Stored data entries:
- Opening Delimiter -
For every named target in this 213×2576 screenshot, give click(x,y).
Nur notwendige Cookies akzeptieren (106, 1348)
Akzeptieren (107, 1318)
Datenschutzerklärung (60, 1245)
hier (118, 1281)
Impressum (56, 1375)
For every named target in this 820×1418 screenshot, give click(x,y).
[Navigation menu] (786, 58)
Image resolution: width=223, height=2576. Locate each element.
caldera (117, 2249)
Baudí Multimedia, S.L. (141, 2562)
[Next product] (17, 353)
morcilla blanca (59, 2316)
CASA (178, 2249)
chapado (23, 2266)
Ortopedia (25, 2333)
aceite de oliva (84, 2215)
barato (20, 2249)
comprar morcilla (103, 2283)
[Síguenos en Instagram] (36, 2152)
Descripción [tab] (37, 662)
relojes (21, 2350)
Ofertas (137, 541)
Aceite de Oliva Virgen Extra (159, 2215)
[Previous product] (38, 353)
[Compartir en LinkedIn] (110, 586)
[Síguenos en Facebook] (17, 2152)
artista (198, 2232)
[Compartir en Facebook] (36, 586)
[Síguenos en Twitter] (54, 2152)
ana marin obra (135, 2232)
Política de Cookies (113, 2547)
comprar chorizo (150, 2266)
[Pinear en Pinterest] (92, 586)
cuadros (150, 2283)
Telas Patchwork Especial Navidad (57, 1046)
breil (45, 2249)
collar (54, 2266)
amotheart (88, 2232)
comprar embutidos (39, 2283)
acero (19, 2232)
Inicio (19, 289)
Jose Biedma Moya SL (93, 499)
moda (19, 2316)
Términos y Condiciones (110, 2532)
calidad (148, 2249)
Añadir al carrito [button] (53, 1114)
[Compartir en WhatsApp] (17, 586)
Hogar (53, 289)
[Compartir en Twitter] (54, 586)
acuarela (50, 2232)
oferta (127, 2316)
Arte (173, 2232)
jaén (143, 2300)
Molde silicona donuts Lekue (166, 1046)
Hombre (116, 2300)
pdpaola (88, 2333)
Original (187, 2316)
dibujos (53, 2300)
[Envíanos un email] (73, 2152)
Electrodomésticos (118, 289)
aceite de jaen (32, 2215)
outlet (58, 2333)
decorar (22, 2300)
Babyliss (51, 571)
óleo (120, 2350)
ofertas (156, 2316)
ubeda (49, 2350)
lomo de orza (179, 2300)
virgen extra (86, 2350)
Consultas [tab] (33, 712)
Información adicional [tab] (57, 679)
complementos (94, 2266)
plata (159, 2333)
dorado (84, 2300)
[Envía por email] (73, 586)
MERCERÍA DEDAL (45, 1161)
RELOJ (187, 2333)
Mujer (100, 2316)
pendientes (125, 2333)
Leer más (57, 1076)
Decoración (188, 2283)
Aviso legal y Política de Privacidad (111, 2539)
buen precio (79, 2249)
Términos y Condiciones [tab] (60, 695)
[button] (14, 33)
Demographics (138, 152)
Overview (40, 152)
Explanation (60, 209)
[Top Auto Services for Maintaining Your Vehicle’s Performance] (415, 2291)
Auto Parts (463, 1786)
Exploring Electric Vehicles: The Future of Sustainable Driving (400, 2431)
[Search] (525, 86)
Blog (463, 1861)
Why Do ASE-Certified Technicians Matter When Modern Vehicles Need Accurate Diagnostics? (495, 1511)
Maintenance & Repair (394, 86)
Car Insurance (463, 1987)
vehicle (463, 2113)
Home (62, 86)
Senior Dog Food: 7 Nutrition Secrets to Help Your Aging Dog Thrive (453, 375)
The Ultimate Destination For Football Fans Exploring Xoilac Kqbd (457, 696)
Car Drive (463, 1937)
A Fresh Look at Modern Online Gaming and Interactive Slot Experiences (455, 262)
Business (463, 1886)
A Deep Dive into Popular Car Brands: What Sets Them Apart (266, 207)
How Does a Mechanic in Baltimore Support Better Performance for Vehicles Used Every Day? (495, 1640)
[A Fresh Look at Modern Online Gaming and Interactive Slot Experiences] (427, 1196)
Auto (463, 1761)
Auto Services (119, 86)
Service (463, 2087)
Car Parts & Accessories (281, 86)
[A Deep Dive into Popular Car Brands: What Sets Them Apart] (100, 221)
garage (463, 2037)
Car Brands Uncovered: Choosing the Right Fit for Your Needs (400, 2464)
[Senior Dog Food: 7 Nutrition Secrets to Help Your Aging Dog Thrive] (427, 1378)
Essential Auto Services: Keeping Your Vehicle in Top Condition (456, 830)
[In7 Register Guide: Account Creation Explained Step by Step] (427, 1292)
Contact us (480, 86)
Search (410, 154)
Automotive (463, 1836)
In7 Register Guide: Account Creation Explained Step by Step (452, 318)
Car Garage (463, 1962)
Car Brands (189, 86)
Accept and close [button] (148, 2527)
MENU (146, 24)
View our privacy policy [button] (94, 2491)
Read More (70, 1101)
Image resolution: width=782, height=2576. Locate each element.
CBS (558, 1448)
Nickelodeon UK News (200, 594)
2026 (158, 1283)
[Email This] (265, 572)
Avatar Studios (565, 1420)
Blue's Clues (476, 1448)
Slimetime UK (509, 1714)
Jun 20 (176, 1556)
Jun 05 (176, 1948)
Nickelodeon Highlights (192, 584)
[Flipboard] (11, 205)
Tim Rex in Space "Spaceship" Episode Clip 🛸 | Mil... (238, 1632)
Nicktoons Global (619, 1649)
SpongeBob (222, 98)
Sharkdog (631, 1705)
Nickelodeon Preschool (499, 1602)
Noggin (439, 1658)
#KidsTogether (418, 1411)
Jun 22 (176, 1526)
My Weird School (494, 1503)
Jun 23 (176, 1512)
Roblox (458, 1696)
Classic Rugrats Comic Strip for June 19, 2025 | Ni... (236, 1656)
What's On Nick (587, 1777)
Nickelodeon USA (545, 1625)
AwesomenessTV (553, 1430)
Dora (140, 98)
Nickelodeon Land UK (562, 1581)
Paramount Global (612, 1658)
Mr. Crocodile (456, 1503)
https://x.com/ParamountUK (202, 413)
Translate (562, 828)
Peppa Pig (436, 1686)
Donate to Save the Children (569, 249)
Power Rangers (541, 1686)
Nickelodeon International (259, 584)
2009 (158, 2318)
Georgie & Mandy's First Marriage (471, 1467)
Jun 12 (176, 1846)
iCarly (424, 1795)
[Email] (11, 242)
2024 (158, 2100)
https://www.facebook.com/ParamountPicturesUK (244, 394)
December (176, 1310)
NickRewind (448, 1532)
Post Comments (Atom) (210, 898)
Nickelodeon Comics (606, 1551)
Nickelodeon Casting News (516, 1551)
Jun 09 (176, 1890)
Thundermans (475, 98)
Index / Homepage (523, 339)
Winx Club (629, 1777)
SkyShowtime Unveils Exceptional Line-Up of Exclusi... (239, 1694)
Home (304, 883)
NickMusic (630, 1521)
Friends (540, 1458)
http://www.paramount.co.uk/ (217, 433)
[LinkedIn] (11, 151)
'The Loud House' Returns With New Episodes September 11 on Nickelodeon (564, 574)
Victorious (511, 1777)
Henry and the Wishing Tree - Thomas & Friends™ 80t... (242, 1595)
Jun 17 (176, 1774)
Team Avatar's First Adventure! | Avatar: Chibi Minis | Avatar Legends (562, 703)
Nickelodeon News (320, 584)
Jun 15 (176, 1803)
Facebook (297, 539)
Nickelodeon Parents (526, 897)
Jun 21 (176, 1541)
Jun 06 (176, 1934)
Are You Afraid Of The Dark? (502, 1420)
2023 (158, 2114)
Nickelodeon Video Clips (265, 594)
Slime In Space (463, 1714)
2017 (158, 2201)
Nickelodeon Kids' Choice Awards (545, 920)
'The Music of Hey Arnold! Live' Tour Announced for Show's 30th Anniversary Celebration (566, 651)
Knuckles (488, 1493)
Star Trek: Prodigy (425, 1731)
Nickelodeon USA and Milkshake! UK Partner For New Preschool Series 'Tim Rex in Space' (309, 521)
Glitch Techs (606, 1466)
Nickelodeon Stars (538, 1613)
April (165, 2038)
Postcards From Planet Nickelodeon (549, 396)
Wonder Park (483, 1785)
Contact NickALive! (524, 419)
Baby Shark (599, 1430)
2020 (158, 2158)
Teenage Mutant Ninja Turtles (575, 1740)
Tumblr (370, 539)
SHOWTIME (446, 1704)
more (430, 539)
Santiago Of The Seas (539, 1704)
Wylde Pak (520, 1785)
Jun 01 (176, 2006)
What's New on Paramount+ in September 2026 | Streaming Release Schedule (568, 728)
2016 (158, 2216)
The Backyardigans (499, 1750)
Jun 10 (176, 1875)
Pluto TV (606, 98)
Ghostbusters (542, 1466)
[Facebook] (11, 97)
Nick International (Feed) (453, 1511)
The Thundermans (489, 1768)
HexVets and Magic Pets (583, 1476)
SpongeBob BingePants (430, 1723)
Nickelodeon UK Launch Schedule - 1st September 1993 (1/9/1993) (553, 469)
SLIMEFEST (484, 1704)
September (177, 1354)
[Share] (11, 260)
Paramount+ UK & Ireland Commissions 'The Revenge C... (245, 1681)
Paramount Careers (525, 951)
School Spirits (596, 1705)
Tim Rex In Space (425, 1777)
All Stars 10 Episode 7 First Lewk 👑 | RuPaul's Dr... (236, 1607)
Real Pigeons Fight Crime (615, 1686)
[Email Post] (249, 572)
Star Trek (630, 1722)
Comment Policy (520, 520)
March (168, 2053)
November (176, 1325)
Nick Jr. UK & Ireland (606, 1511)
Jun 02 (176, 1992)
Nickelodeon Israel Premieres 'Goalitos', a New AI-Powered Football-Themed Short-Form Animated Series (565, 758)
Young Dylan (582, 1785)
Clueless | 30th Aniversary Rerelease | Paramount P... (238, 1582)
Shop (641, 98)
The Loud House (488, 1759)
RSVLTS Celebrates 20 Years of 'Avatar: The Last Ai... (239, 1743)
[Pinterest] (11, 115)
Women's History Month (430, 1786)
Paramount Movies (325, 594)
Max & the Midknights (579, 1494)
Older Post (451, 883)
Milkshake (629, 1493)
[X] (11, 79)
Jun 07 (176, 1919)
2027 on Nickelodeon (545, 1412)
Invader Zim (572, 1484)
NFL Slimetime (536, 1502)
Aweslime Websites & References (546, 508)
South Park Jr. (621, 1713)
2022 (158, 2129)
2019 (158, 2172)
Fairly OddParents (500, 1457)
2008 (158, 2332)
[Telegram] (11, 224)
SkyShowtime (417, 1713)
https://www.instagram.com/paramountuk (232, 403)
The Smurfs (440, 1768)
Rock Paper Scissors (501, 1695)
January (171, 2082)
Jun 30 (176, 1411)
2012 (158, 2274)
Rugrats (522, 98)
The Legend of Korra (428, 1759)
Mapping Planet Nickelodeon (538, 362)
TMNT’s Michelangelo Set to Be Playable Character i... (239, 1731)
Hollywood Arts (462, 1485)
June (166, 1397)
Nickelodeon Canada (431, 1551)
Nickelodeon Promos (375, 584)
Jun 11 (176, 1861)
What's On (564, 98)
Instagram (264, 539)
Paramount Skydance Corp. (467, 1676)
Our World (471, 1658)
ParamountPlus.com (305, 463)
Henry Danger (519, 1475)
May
- Closing Delimiter -
* **EXERCISE DIRECTIONS**
Could you retype exactly the lines above, starting at the line that contains "oferta (127, 2316)" and ending at the line that contains "Business (463, 1886)", and nothing more?

* **WRITTEN RESPONSE**
oferta (127, 2316)
Arte (173, 2232)
jaén (143, 2300)
Molde silicona donuts Lekue (166, 1046)
Hombre (116, 2300)
pdpaola (88, 2333)
Original (187, 2316)
dibujos (53, 2300)
[Envíanos un email] (73, 2152)
Electrodomésticos (118, 289)
aceite de jaen (32, 2215)
outlet (58, 2333)
decorar (22, 2300)
Babyliss (51, 571)
óleo (120, 2350)
ofertas (156, 2316)
ubeda (49, 2350)
lomo de orza (179, 2300)
virgen extra (86, 2350)
Consultas [tab] (33, 712)
Información adicional [tab] (57, 679)
complementos (94, 2266)
plata (159, 2333)
dorado (84, 2300)
[Envía por email] (73, 586)
MERCERÍA DEDAL (45, 1161)
RELOJ (187, 2333)
Mujer (100, 2316)
pendientes (125, 2333)
Leer más (57, 1076)
Decoración (188, 2283)
Aviso legal y Política de Privacidad (111, 2539)
buen precio (79, 2249)
Términos y Condiciones [tab] (60, 695)
[button] (14, 33)
Demographics (138, 152)
Overview (40, 152)
Explanation (60, 209)
[Top Auto Services for Maintaining Your Vehicle’s Performance] (415, 2291)
Auto Parts (463, 1786)
Exploring Electric Vehicles: The Future of Sustainable Driving (400, 2431)
[Search] (525, 86)
Blog (463, 1861)
Why Do ASE-Certified Technicians Matter When Modern Vehicles Need Accurate Diagnostics? (495, 1511)
Maintenance & Repair (394, 86)
Car Insurance (463, 1987)
vehicle (463, 2113)
Home (62, 86)
Senior Dog Food: 7 Nutrition Secrets to Help Your Aging Dog Thrive (453, 375)
The Ultimate Destination For Football Fans Exploring Xoilac Kqbd (457, 696)
Car Drive (463, 1937)
A Fresh Look at Modern Online Gaming and Interactive Slot Experiences (455, 262)
Business (463, 1886)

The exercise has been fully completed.